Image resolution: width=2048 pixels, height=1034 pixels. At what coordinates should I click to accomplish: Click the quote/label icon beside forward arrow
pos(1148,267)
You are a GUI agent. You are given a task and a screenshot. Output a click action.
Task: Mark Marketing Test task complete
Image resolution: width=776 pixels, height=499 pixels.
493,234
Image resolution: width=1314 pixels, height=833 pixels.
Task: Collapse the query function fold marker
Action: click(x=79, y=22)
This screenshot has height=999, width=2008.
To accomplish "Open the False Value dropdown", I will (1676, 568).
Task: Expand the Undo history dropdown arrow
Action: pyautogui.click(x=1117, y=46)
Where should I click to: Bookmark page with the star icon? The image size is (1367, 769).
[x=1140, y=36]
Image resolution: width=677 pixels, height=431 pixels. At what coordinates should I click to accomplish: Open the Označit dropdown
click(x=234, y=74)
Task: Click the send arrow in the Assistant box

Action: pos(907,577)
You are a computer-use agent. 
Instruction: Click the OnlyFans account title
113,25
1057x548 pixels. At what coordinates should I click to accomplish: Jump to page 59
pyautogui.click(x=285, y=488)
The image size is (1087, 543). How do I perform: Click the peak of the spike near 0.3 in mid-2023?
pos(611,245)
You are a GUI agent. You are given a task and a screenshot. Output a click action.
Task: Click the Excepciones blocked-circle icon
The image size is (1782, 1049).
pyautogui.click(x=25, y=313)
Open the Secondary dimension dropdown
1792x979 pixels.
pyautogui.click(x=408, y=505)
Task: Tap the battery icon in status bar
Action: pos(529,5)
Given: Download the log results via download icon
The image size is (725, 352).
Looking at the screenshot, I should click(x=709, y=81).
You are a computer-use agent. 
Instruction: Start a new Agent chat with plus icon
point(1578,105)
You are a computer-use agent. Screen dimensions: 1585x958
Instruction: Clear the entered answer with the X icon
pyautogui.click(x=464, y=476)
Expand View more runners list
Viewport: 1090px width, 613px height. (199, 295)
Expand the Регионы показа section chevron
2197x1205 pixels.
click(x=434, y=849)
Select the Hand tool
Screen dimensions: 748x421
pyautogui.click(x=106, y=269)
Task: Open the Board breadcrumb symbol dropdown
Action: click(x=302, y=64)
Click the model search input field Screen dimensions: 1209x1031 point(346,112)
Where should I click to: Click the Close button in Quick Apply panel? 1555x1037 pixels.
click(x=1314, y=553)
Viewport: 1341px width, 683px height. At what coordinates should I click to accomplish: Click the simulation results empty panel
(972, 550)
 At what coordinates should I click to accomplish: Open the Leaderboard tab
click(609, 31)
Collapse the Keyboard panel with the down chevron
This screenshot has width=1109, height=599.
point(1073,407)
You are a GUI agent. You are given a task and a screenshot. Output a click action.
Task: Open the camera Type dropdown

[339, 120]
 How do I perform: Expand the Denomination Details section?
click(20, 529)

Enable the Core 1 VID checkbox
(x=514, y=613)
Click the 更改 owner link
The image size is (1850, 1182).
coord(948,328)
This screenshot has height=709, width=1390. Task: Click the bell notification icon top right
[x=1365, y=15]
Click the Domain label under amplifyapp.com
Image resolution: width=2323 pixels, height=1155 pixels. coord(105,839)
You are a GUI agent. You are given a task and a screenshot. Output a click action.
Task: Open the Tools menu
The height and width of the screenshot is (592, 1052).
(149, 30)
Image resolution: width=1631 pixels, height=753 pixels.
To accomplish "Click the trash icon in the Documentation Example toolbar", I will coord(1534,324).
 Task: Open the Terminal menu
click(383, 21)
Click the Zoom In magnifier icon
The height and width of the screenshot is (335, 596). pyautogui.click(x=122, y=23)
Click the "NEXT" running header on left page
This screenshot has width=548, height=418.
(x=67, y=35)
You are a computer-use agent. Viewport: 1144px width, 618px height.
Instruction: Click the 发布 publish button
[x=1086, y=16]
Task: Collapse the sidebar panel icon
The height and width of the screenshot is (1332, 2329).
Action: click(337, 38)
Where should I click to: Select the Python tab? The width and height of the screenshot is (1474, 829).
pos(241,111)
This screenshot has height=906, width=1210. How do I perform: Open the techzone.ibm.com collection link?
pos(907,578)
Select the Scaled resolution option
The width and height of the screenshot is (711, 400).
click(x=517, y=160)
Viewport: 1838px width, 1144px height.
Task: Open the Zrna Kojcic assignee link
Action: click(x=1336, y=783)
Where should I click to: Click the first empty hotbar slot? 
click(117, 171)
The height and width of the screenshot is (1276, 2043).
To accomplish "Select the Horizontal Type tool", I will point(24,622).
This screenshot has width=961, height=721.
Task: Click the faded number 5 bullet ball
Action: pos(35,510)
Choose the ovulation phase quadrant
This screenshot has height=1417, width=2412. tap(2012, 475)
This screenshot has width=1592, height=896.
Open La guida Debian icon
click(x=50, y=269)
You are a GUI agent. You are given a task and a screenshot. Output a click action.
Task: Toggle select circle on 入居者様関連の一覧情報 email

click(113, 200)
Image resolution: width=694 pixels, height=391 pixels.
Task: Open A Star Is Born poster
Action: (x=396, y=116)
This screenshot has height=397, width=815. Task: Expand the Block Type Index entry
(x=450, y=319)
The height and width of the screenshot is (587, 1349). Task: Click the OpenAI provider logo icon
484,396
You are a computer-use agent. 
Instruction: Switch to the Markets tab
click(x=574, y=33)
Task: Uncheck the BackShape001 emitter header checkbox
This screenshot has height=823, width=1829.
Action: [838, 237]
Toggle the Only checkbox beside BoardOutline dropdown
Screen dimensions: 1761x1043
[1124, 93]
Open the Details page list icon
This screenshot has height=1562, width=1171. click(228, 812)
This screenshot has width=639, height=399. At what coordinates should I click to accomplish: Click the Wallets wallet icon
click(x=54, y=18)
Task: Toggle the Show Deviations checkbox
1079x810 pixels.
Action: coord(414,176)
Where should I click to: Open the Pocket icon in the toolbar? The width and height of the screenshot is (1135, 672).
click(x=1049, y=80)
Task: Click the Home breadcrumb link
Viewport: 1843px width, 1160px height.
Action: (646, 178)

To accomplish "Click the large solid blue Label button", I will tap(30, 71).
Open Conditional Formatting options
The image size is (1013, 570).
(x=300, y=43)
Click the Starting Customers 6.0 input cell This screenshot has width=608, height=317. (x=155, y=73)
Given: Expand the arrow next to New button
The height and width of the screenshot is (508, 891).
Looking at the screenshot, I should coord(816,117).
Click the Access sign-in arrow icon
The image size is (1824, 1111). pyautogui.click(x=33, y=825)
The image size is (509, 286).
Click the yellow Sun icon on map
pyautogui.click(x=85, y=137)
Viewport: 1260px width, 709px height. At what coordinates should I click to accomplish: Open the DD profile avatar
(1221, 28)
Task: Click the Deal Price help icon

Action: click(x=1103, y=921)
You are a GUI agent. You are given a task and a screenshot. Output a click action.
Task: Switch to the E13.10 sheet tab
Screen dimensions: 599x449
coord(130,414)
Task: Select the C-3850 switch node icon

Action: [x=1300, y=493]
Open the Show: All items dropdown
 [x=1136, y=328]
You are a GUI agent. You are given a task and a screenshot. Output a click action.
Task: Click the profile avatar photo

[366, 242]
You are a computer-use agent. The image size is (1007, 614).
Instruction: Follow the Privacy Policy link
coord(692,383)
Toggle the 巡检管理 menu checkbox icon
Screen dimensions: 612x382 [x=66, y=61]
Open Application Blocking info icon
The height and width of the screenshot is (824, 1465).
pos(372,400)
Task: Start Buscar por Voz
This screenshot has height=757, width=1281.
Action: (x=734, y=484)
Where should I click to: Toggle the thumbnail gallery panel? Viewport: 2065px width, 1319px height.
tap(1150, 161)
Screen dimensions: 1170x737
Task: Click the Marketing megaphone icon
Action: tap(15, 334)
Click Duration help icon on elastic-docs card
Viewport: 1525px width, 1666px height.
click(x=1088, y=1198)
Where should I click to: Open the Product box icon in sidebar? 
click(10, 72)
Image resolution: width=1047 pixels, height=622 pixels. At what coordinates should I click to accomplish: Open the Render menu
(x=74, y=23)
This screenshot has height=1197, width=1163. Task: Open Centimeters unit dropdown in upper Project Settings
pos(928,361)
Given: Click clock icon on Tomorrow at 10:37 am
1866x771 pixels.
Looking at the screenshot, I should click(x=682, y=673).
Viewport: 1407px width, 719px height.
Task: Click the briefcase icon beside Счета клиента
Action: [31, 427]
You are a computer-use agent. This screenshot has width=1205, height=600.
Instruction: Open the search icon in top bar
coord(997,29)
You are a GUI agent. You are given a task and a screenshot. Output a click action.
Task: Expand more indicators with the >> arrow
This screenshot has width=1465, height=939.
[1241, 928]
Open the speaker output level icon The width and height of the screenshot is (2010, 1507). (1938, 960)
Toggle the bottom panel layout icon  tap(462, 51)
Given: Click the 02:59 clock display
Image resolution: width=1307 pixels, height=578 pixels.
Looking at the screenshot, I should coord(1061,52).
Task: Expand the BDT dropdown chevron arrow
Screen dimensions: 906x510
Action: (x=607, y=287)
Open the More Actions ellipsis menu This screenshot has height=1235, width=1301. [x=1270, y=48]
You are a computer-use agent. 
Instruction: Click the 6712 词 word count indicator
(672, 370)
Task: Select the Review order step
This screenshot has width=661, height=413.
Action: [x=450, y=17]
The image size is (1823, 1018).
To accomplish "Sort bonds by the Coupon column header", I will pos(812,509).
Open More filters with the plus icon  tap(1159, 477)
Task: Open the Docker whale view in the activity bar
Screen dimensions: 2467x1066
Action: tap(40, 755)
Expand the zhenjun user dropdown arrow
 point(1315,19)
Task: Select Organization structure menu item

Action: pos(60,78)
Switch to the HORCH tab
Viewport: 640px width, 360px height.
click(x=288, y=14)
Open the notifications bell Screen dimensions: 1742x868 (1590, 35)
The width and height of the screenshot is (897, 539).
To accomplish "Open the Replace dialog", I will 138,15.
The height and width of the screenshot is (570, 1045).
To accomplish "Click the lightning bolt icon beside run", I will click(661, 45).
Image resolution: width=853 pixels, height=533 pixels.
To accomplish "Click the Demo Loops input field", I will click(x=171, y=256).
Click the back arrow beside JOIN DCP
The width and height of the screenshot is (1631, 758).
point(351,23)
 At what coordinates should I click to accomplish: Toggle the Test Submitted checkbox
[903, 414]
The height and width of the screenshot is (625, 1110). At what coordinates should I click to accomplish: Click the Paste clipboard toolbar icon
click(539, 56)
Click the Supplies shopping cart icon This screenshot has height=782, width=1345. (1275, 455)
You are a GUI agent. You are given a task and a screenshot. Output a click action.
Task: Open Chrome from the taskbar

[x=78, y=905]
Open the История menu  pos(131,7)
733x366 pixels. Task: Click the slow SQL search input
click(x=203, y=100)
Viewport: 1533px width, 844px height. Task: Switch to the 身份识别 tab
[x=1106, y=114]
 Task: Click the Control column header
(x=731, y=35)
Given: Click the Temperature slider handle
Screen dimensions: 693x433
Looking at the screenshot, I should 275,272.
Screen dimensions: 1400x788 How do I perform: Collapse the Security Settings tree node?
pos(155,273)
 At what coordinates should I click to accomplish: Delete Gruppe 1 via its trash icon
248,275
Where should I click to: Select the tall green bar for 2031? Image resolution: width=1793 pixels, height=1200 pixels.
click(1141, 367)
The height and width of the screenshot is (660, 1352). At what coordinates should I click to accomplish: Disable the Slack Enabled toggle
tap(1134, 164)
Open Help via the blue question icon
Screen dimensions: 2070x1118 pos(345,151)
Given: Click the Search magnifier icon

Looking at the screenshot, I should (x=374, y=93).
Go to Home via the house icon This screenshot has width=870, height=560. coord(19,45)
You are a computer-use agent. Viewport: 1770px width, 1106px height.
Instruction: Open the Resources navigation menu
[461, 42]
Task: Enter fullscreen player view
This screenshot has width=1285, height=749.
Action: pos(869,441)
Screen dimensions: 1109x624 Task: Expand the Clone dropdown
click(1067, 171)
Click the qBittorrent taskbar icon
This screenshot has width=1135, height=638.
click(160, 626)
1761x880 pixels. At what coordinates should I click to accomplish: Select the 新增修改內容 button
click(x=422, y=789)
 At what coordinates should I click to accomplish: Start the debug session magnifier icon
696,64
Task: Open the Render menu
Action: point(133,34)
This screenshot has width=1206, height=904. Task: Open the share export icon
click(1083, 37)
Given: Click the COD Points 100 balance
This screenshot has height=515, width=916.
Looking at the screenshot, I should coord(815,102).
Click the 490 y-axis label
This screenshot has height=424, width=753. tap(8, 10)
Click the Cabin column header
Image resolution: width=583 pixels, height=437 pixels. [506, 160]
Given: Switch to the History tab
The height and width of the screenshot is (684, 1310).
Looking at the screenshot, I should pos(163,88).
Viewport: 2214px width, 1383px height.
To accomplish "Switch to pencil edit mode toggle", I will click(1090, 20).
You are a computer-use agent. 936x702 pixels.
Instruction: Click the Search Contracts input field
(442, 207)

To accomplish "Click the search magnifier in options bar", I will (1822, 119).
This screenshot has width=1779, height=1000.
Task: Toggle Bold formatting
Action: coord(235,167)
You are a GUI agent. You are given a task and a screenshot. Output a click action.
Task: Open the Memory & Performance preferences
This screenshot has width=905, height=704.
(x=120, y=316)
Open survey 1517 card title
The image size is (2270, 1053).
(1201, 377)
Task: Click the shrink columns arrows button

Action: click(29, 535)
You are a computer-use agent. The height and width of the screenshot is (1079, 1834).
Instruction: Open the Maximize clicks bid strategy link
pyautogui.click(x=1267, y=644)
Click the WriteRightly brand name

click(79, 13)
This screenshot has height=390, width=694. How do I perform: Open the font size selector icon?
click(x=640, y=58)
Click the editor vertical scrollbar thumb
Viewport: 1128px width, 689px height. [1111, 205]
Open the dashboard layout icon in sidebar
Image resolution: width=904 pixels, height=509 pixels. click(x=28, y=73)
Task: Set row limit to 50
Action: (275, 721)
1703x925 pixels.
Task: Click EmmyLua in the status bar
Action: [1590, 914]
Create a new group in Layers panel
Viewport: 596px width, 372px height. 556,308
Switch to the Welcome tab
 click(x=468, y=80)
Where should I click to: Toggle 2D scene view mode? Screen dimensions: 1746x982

# # #

Take from the listing every line in which the word "Home" appears.

SOLVED PROBLEM:
Task: Click the Home breadcrumb link
Go to Home via the house icon This screenshot has width=870, height=560. coord(19,45)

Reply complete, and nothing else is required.